Both the FCA and the PRA have written to firms to warn about certain risks associated with exposures to crypto-assets, and to advise firms of the measures they should consider implementing to mitigate such risks.
The FCA and the PRA have each written a “Dear CEO” letter to firms, to warn about the risks associated with exposure to crypto-assets. The letters reflect each regulator’s concerns, according to their regulatory remit, and provide examples of practical measures that firms should be putting in place.
These letters come at a time when both the use and regulatory scrutiny of crypto-assets is increasing, with the FCA recently revealing in a response to a Freedom of Information Act request that it is currently investigating 24 crypto firms.
Financial Crime Risks
The letter from the FCA focuses on conduct-related risk — namely, the financial crime risks relating to crypto-assets that banks may face.
The FCA stresses that banks should take reasonable and proportionate measures to lessen the risk of facilitating financial crime through their exposures to crypto-assets (which, by their nature, lend themselves to anonymity). The FCA suggests that if a bank offers services to clients who derive significant business activities or revenues from crypto-related activities, enhancing scrutiny of these clients and their activities may be necessary.
The FCA suggests that banks might consider measures such as:
- Developing staff knowledge and expertise on crypto-assets, to help them identify the clients or activities that pose a high risk of financial crime
- Ensuring that existing financial crime frameworks adequately reflect the crypto-related activities that the firm is involved in, and that these frameworks are capable of keeping pace with fast-moving developments
- Engaging with clients to understand the nature of their businesses and the risks they pose
- Carrying out due diligence on key individuals in the client business, including consideration of any adverse intelligence
- Assessing the adequacy of clients’ own due diligence arrangements, if clients are offering forms of crypto-exchange services
- If clients are involved in initial coin offerings (ICOs), considering the issuance’s investor base, organisers, the functionality of tokens (including intended use), and the jurisdiction
Banks are also expected to carry out proper source of wealth checks on customers whose wealth or funds derive from the sale of crypto-assets, or other crypto-related activities. The FCA stresses that although the evidence trail may be weaker in relation to crypto-assets than for other sources of funds, this does not justify applying a different evidential test.
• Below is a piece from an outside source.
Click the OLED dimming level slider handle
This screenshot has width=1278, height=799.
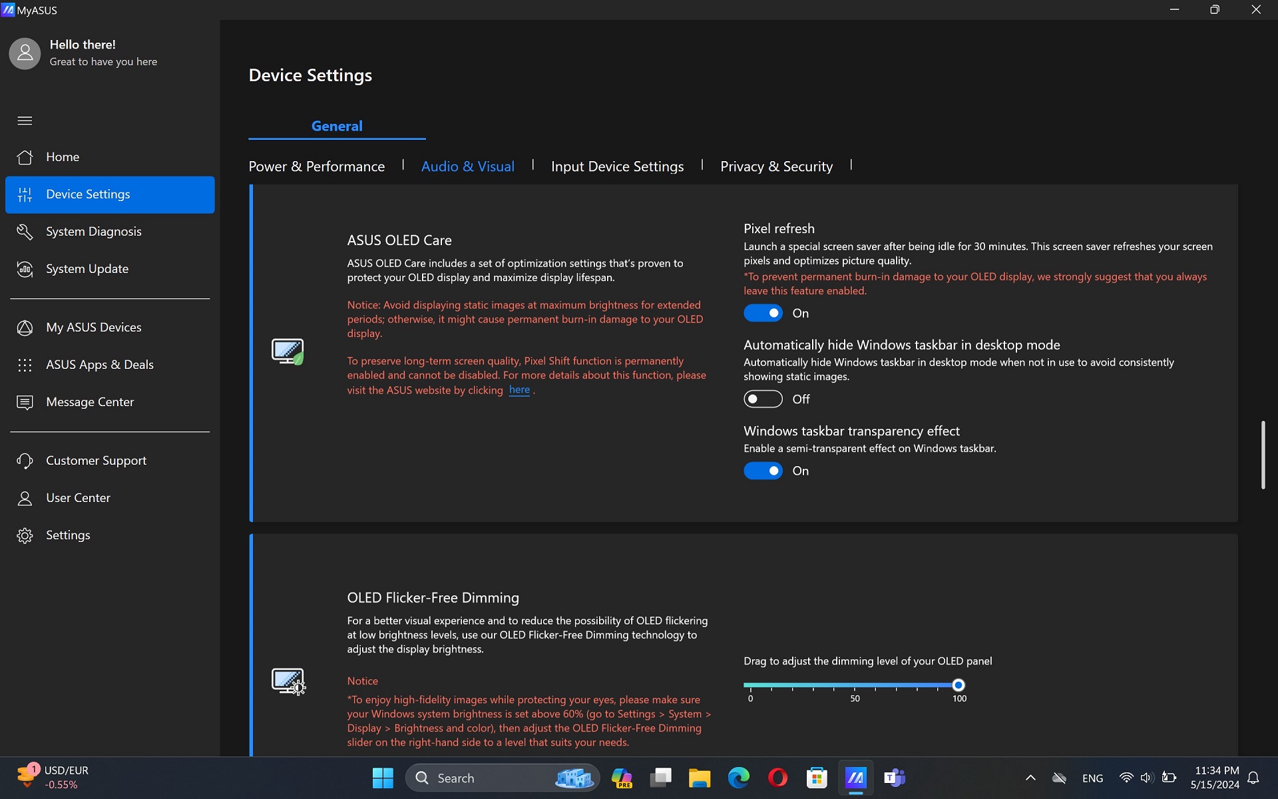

The letter from the PRA is addressed to banks, insurers, and PRA-regulated investment firms, and focuses on prudential and financial stability risks.
While acknowledging the potential benefits crypto may have for the financial system over time, the PRA reminds firms of their responsibilities under PRA rules.
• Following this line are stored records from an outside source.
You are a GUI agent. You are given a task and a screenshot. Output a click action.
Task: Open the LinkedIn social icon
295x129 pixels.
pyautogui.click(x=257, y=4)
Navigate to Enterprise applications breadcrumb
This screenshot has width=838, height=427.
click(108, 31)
In particular, the PRA sets out the following examples of measures it considers appropriate for firms to implement in relation to crypto-assets:
- Firms must recognise that crypto-assets represent a new, evolving asset class, with risks that should be considered fully by the board and the highest levels of executive management. In particular, an approved Senior Manager should be involved actively in reviewing and signing off on the risk assessment framework for any planned direct exposure to crypto-assets and/or entities heavily exposed to crypto-assets.
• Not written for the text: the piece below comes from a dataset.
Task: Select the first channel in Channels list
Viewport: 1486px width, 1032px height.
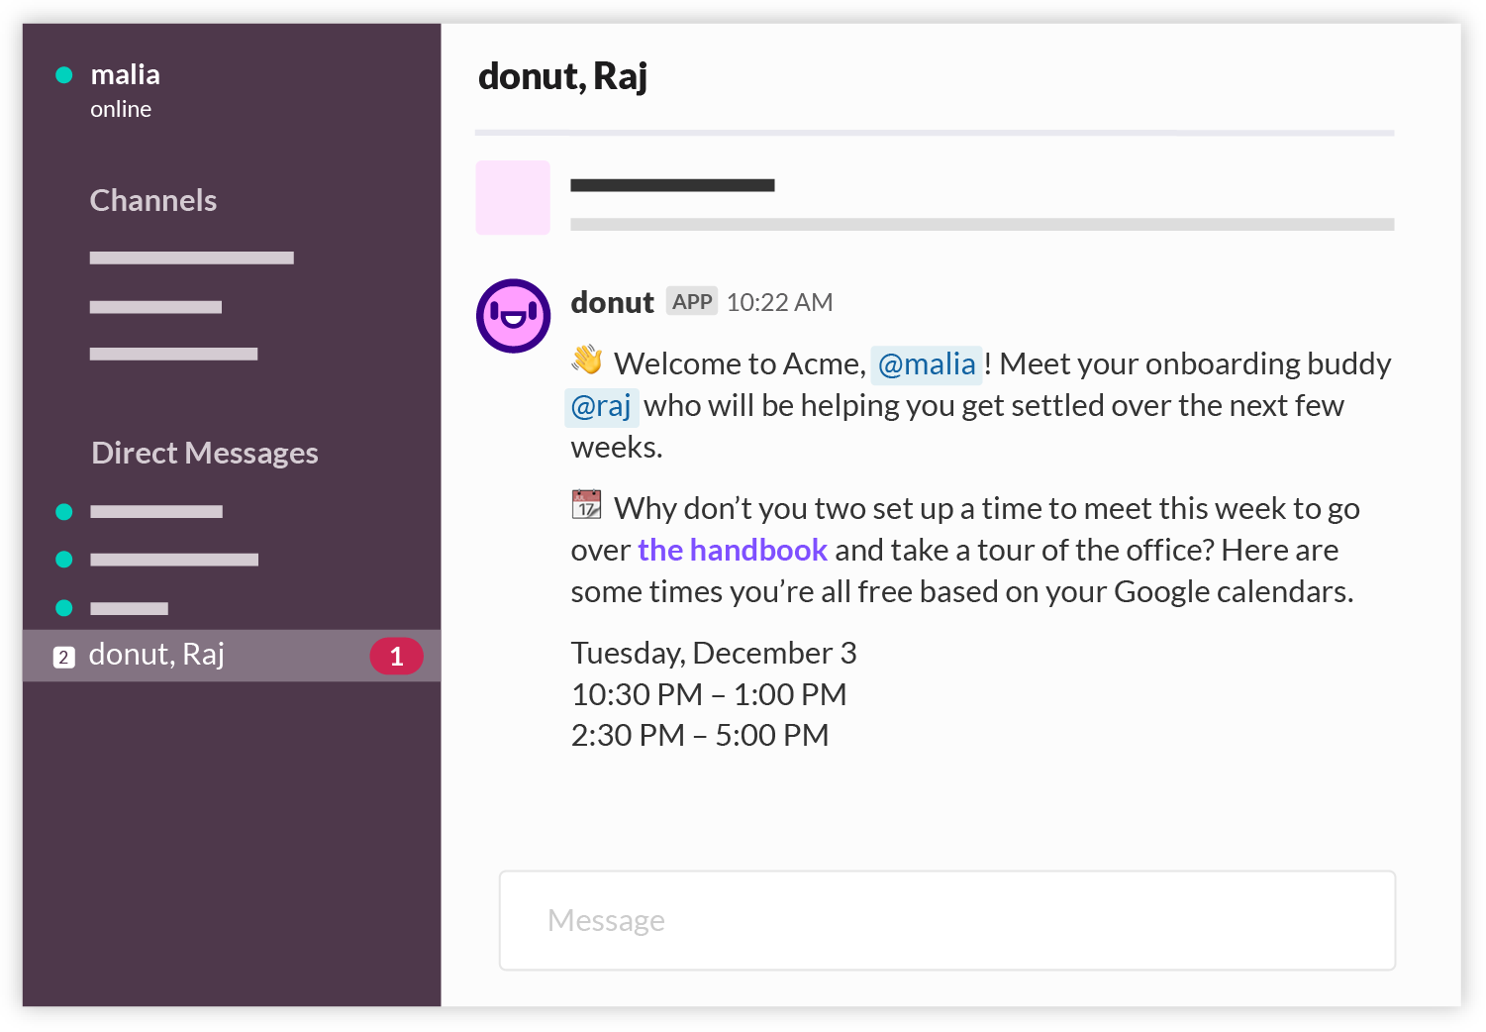Action: point(191,258)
- Firms should ensure that their management approaches are commensurate to the risks of crypto-assets. Understanding the risks of such complex assets will require access to appropriate expertise. Firms are expected to undertake extensive due diligence before taking on any crypto-exposures, and must maintain appropriate safeguards against all the related risks (including financial, operational, and reputational risks).
- Firms should inform their usual supervisory contact of any planned crypto-asset exposure or activity on an ad hoc basis, together with an assessment of the risks associated with the intended exposure. Firms should also inform their usual supervisory contacts of the Senior Manager responsible for approving the exposure.
- Firms’ remuneration policies and practices should ensure that the incentives provided for engaging in crypto-related activities do not encourage excessive risk-taking.
The letter also explains how the PRA would expect firms to take into account risks relating to crypto-exposures in their Internal Capital Adequacy Assessment Process or Own Risk and Solvency Assessment. The PRA emphasises that, although classification of crypto-assets for prudential purposes will depend on the precise features of the asset, crypto-assets should not be considered as currency for these purposes. The PRA also notes that discussions are ongoing at both domestic and international levels regarding the appropriate prudential treatment of crypto-assets, and it will update firms on any developments in this respect in due course.
While (as the PRA acknowledges) many firms may not yet have any exposures to crypto-assets, many will likely consider such exposures in future, if they have not done so already. Firms should note the regulators’ concerns and seek to put in place the measures advised, if appropriate.
However, firms should also note the implicit acknowledgement from the UK’s financial regulators that they are not prohibiting regulated firms from holding crypto-assets or entering the crypto markets. Rather, firms must be aware of any enhanced idiosyncratic risks relating to these assets, and ensure that they have appropriate systems, controls, and risk management procedures in place to deal with these risks. Therefore, the regulators’ decision to set out some clear expectations and practical measures in a notoriously uncertain area is helpful for firms.